Em 1985, inicia a luta pela criação do Parque Nacional Marinho de Fernando de Noronha, finalmente decretado em 1988, e que tornar-se-ia Patrimônio Mundial reconhecido pela UNESCO em 2003 com base em relatório no qual Truda contribuiu decisivamente. Em 1989, fixando residência em Florianópolis e já à frente da IWC/BRASIL, auxilia o IBAMA na criação do Centro de Resgate de Fauna de Florianópolis para atender animais silvestres apreendidos e Em 1992 logra a decretação da Área de Proteção Ambiental do Anhatomirim, na Baía Norte de Florianópolis, obtendo da Fundação O Boticário os recursos necessários para sua primeira embarcação de fiscalização, sinalização e folheteria educativa. Com uma breve passagem pela Secretaria de Meio Ambiente da Presidência da República em 1991/92, na gestão de Jose Lutzemberger, ajuda a lograr a adesão do Brasil à Convenção para a Conservação de Áreas Úmidas de Importância Internacional (Convenção RAMSAR) e a consolidar a política pró-conservação do Brasil junto à Comissão Internacional da Baleia, na qual havia sido o primeiro observador não-governamental brasileiro a partir de 1984. Em 1999 coordena a proposta de criação da Área de Proteção Ambiental da Baleia Franca, decretada em setembro de 2000.
CIB (Comissão Internacional da Baleia)

Em 1997, Truda torna-se membro regular da delegação oficial do Brasil à Comissão Internacional da Baleia (CIB), ocupando atualmente as posições de Chefe da Delegação Científica e Vice-Chefe da Delegação Plenária àquele organismo multilateral. Coordenou para o governo brasileiro a redação da proposta do Santuário de Baleias do Atlântico Sul, ora em exame na CIB. Truda é ainda membro do Grupo de Trabalho Especial de Mamíferos Aquáticos do IBAMA desde sua criação, em 1994. Truda tem diversos livros publicados sobre conservação da Natureza no Brasil, dentre eles o primeiro Guia dos Mamíferos Marinhos do Brasil. Editado em 1988.

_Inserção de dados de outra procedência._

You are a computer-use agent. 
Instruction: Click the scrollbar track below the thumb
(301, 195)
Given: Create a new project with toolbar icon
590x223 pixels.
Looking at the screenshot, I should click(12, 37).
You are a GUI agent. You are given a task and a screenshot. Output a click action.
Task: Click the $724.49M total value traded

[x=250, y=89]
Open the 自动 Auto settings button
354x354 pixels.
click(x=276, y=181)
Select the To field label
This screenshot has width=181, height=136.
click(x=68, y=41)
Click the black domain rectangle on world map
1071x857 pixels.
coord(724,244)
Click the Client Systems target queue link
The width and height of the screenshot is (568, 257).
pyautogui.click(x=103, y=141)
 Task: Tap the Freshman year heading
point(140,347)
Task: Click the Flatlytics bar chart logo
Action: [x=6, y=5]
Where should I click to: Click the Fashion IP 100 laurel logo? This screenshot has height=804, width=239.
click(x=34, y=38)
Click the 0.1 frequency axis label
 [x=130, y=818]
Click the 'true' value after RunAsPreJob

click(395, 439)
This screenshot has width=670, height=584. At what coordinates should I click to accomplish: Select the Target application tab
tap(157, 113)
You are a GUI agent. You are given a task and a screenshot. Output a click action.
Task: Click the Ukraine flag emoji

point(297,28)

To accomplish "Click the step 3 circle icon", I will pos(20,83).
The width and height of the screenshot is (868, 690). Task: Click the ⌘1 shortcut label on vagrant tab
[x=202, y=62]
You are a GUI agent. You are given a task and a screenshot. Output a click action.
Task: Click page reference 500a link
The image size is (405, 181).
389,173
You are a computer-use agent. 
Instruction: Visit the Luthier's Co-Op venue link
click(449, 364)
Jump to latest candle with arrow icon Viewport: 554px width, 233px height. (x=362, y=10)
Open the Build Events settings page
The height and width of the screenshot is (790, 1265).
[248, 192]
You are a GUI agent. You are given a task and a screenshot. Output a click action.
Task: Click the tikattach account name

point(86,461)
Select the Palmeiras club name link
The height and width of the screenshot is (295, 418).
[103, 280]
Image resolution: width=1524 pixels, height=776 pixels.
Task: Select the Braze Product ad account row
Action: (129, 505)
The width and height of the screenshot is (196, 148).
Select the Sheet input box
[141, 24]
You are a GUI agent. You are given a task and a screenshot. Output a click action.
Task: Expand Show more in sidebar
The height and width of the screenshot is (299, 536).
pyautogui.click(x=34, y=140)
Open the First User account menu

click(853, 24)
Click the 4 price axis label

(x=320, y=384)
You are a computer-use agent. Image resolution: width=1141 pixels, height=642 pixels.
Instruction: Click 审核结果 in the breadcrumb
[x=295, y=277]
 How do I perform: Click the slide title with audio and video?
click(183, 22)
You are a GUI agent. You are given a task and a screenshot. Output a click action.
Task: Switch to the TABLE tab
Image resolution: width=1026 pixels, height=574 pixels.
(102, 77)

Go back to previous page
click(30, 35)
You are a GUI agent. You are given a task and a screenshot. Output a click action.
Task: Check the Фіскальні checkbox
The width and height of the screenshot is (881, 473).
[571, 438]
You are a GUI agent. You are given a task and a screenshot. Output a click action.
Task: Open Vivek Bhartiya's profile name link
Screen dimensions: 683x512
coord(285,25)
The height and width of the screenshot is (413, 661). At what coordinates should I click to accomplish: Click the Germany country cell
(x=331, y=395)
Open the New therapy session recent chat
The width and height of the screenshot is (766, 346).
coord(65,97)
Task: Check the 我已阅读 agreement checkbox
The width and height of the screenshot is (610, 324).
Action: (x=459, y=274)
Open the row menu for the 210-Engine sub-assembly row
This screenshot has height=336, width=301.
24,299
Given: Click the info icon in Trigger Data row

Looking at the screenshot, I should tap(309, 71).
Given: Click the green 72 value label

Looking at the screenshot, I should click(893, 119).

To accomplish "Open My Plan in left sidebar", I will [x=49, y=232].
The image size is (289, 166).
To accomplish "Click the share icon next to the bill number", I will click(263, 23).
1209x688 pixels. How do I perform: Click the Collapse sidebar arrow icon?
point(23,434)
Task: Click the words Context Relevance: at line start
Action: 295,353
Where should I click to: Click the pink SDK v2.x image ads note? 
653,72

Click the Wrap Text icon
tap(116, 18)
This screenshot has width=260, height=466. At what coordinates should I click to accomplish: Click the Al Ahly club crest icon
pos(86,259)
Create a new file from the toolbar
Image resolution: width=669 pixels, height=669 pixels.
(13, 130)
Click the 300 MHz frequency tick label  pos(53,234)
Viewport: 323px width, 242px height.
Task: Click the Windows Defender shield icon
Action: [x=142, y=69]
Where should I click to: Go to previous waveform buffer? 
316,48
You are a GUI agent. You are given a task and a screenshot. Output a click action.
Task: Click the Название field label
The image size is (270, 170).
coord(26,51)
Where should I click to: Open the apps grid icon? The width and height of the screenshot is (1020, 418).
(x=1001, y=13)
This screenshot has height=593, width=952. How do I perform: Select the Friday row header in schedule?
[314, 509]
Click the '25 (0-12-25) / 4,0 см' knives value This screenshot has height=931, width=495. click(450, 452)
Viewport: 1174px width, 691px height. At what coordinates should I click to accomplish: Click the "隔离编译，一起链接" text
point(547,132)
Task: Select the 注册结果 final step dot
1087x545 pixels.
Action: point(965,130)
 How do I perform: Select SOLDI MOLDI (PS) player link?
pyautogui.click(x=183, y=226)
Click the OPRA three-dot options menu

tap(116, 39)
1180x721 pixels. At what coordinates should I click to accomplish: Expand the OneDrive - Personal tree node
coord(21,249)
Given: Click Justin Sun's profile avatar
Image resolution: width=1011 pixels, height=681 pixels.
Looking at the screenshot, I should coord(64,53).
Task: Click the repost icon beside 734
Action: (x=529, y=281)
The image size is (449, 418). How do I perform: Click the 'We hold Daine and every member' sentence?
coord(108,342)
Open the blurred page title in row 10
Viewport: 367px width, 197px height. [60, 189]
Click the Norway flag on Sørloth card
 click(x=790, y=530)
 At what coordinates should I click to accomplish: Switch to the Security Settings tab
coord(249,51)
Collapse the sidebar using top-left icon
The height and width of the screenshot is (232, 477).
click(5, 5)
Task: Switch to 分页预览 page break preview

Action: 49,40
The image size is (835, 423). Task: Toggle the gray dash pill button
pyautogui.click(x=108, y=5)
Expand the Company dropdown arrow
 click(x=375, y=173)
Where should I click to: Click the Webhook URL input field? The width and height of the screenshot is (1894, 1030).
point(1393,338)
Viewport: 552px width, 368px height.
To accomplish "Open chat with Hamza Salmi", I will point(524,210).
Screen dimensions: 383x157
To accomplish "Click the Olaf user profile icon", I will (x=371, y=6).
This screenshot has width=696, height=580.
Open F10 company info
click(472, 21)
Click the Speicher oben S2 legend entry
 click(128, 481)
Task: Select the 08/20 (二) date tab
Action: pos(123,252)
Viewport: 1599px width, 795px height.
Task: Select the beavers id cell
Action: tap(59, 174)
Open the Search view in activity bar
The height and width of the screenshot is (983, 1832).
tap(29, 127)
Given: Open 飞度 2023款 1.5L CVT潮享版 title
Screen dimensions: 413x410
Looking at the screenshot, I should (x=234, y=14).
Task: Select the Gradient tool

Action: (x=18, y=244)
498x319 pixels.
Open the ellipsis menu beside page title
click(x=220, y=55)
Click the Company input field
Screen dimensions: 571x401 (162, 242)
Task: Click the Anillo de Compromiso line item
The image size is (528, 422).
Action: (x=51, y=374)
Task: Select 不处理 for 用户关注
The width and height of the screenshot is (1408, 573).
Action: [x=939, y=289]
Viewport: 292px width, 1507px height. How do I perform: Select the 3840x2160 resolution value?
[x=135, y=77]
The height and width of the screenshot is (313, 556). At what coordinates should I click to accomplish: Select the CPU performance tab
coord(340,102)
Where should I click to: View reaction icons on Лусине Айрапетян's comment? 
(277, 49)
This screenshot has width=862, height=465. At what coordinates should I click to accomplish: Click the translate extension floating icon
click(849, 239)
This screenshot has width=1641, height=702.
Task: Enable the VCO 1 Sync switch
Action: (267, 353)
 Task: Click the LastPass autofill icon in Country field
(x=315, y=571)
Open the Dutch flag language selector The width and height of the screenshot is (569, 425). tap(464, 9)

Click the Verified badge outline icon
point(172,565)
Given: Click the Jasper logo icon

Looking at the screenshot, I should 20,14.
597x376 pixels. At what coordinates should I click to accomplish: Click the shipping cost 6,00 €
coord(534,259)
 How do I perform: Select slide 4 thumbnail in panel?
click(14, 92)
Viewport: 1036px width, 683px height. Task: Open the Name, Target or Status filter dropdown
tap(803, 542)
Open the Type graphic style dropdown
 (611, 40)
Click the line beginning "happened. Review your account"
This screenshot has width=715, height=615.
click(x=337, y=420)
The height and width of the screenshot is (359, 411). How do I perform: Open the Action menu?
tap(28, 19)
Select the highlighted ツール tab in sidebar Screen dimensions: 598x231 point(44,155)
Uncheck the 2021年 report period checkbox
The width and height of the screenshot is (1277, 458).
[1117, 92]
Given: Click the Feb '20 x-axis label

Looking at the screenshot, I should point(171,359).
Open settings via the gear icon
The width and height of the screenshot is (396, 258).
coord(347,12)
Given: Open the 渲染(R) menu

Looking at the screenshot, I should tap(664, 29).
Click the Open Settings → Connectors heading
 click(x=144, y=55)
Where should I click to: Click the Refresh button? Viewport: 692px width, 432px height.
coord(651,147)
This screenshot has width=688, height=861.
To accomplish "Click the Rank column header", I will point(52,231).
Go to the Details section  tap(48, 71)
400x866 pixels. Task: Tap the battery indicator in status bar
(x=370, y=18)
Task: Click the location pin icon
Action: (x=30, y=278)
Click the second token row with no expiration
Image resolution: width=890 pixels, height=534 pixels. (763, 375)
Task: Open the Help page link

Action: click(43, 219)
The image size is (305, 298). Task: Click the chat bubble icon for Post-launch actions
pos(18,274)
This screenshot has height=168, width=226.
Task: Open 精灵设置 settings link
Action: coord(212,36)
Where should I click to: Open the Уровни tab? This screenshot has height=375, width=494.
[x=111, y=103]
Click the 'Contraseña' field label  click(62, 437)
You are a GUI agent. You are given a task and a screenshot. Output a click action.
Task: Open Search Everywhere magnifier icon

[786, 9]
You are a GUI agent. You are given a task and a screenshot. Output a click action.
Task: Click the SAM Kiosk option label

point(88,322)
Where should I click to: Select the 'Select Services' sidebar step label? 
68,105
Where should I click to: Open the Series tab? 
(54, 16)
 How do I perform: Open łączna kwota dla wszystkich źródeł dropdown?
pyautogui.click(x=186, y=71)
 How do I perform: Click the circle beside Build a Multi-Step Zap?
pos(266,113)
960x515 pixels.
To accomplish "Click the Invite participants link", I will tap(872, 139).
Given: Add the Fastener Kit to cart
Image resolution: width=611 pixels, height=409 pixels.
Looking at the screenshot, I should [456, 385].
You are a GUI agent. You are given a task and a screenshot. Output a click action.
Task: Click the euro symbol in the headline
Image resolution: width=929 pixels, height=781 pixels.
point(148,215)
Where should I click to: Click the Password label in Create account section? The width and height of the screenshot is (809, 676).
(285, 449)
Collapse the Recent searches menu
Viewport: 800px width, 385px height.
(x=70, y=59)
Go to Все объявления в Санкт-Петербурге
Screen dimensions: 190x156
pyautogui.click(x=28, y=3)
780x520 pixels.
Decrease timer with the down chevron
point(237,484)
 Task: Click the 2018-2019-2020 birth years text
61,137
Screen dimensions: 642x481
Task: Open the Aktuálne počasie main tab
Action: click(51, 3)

Por sua atuação em defesa da Natureza, Truda recebeu o reconhecimento de diversas instâncias. Em 1984 recebe o WhaleSaver Certificate da Connecticut Cetacean Society, EUA; em 1985 o Diploma de Mérito Cívico concedido pela Liga da Defesa Nacional; em 1986, o título de Protetor do Verde Público outorgado pela Prefeitura Municipal de Porto Alegre; em 1988, o Prêmio Pieter Oyens do WWF, o título de Cidadão Honorário de Fernando de Noronha e a Medalha do Cinquentenário dos Parques Nacionais Brasileiros. Em 2001 recebe o título de Cidadão Honorário de Imbituba, sede do Projeto Baleia Franca. Em 2002 é convidado pela Fundação Avina, instituição que apóia lideranças sociais e ambientais na América Latina, a integrar seu rol de líderes-parceiros. Em 2005, após auxiliar na constituição do Conselho Gestor da APA da Baleia Franca, é unanimemente eleito como Conselheiro Honorário no mesmo.

Atualmente Truda encontra-se envolvido no Projeto Diver’s for Sharks(vide tópico próprio), do qual é um dos idealizadores e fundador.

Certamente Truda é um Amigo de Atitude Animal!